Of *course* any current African web sites are in upscale cities. Is that a case that they should be there only? That if it makes sense for a smal florist in Colorado Springs to set up a web site for global marketting, that somehow Africans should not?

Of course you are talking to (me) someone who beleives that so long as all the web/computer power remains in central cities the remote and rural will be screwed the way they always have been. That decentalization of computer-telecom power, 'appropriate' to the scale of the remote site, is not only now possible (affordable relatively), but is desirable politically and economically in *their* interest.
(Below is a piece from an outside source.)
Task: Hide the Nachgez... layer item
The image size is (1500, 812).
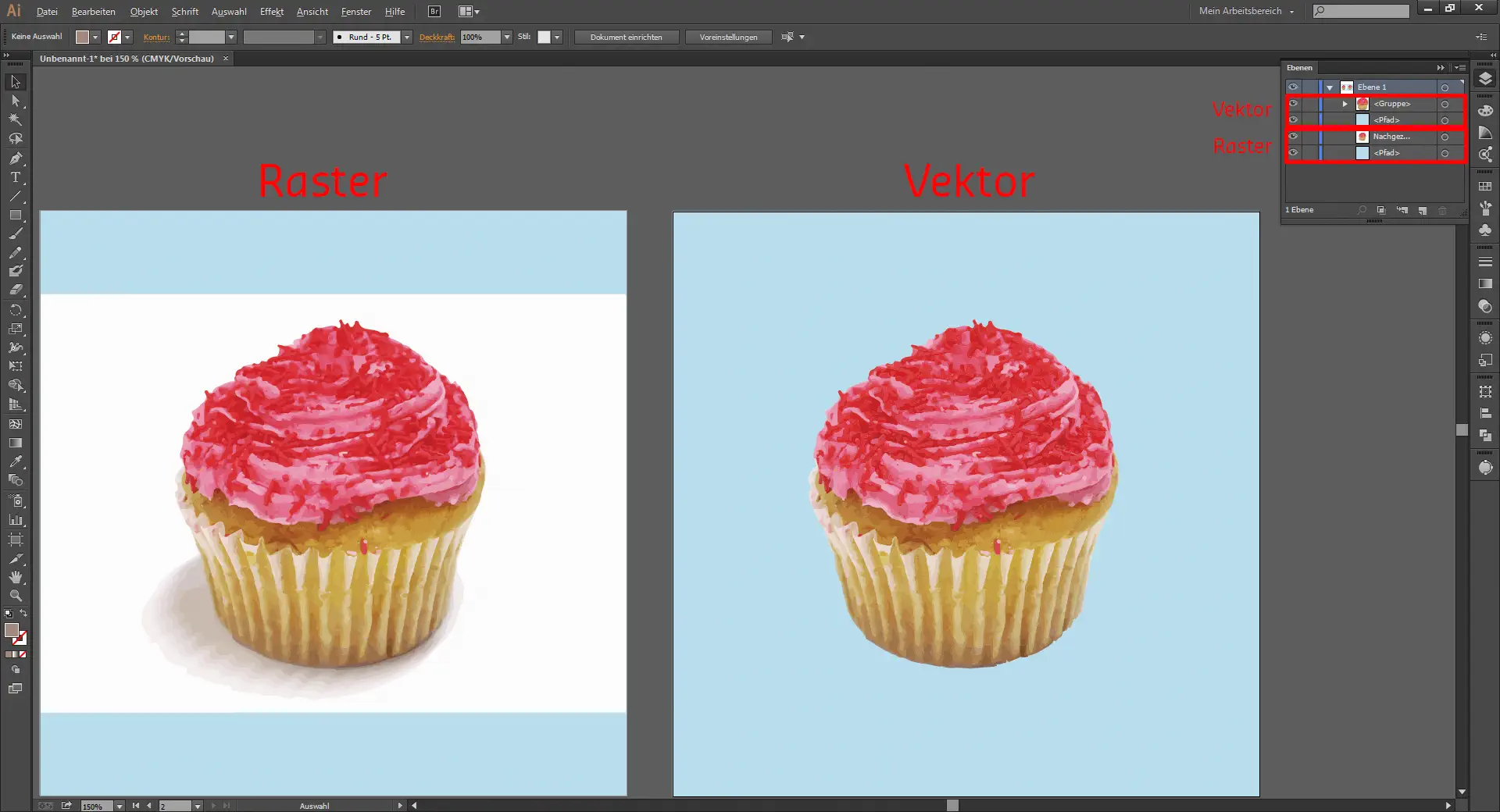Action: tap(1293, 137)
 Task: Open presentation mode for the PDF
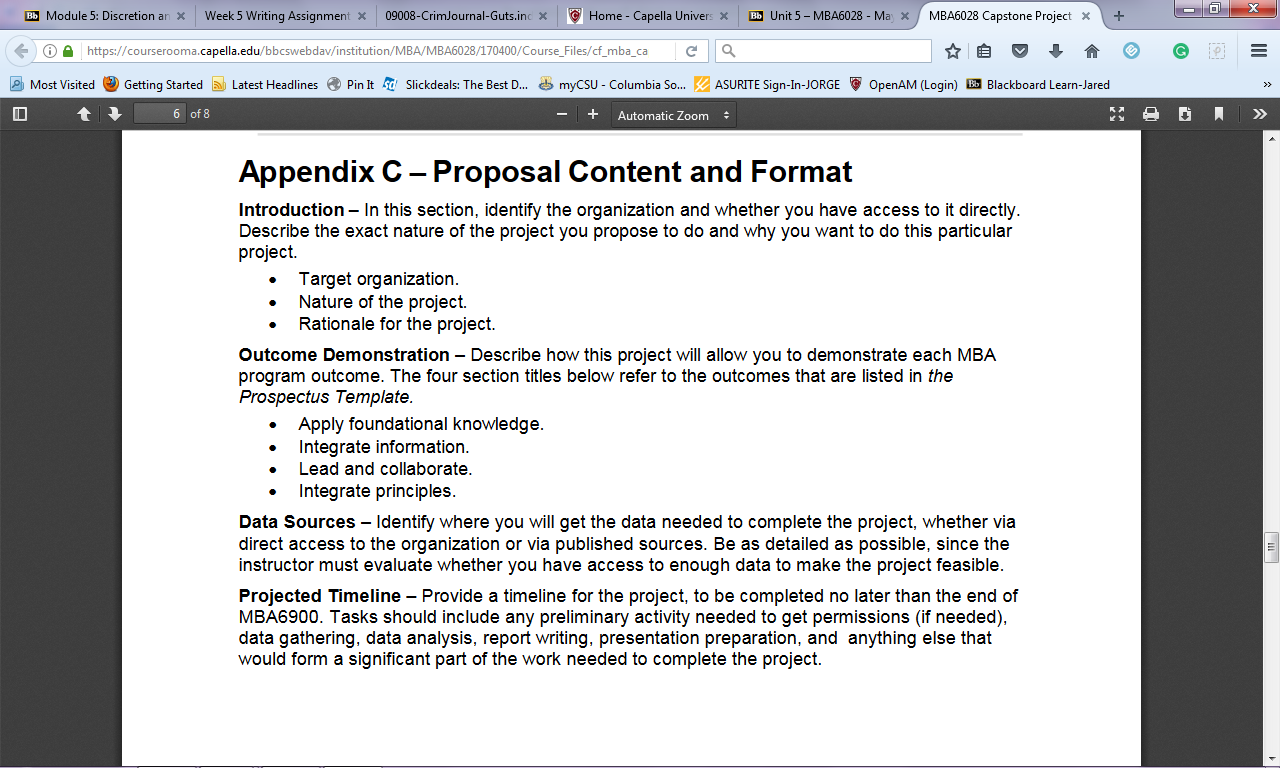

Its as much as issue of empowerment as what is today simply 'practical.' The director of the Christian Community Services of the San Luis Valley - an ecuminical social services organization of long standing which deals with the poorest elements of the valley (including Guatamalan immigrants) - was hired precisely because, while in Chile and Peru as a missionary for many years, he taught native artists (pottery and weaving) how to be more self reliant. Citing the case where Macy's 'buyer' historically showed up to pick and choose the pottery in the villages, paying little, and giving them little choice. Until he, Noel, helped them form a coop, build a warehouse, exercise quality control, and when Macy's showed up, village Indians refused to sell to him, so he had to go back to the warehouse and buy it all or nothing. Handing a check for $40,000 over in the end, and taking it off. The natives getting lots more for their wares, and learning how to do business at the community level.
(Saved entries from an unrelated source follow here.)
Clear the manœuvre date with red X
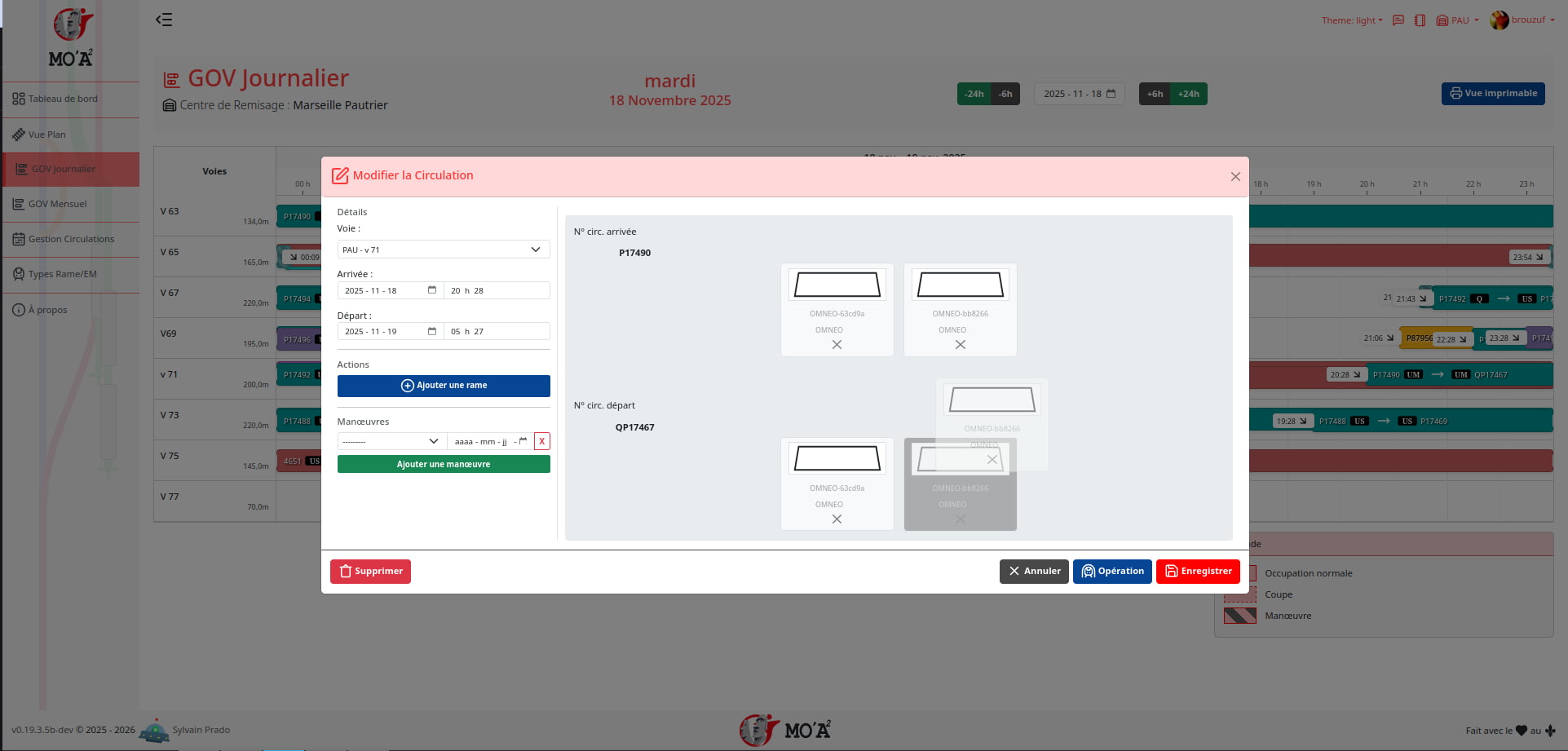This screenshot has height=751, width=1568. coord(541,441)
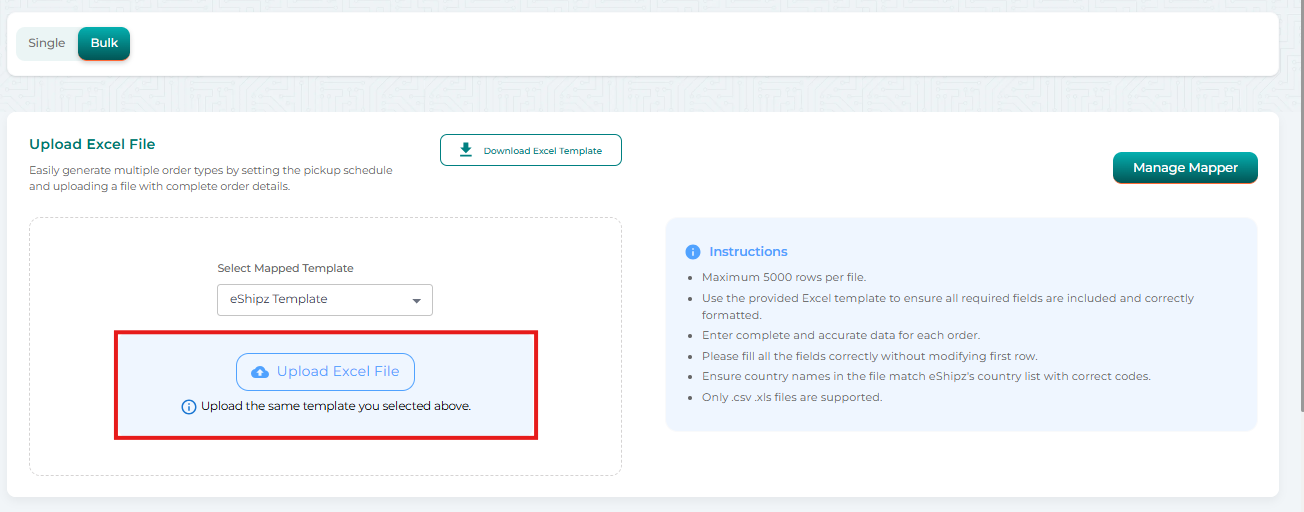Switch to the Single order tab
Image resolution: width=1304 pixels, height=512 pixels.
click(47, 44)
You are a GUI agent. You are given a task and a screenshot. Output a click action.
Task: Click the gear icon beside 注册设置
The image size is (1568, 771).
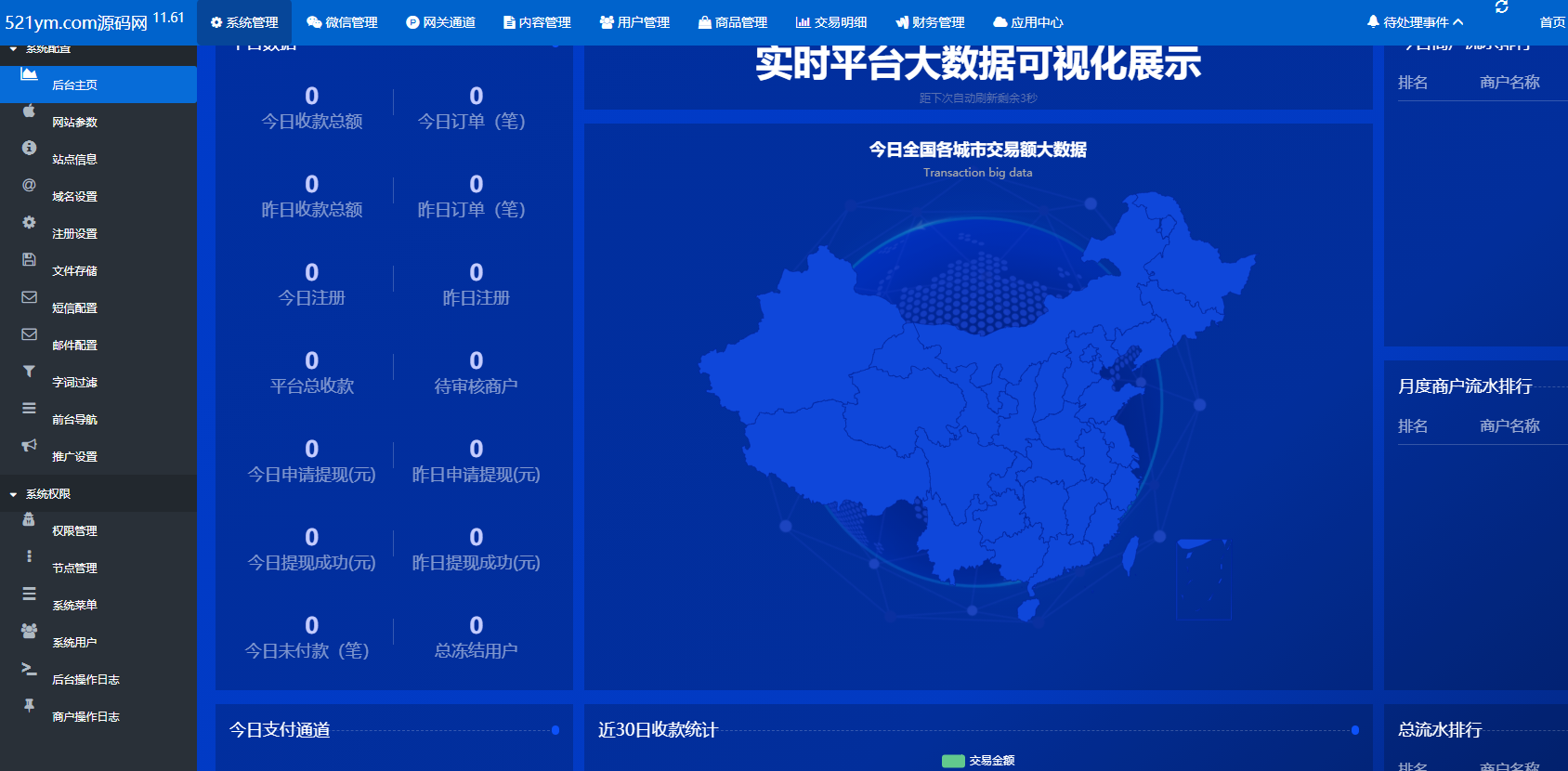tap(29, 223)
Noel, in setting up Eppie Archeluta's (the 74 year old weaver) web page (which has been visited over 3500 times by my last count) for selling her processed wool, skeins, pieces, and marketting her $375 week long course *directly* and unfiltered by middle men, is doing the same thing in the Valley, using low cost micros and dropping cost with greater reach telecom.
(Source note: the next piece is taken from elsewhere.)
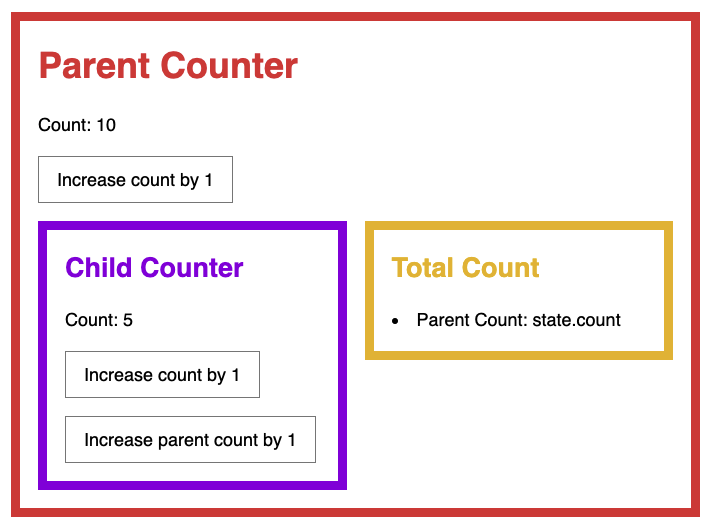Image resolution: width=712 pixels, height=527 pixels.
Task: Click the bullet point in Total Count list
Action: point(396,321)
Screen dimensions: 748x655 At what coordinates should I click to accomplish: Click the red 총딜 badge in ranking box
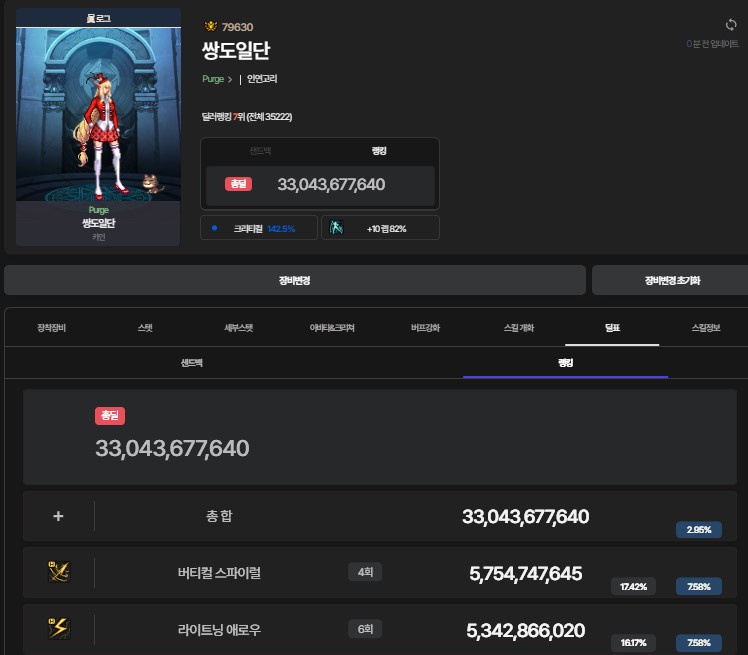coord(239,184)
Now the valley Guatamalans, who are much into their own colorful arts, are coming to Noel to have him help them get computers, and get connected *both* for their needed education *and* the possible direct marketting of their products. This is a valley where people work for $5 an hour in the lettuce fields. and other work in a Japanese, distant-management owned mushroom factory, where they have not had a raise in 14 years. A place where economic 'empowerment' of even modest scale can be very important where ther has been none for hundreds of years.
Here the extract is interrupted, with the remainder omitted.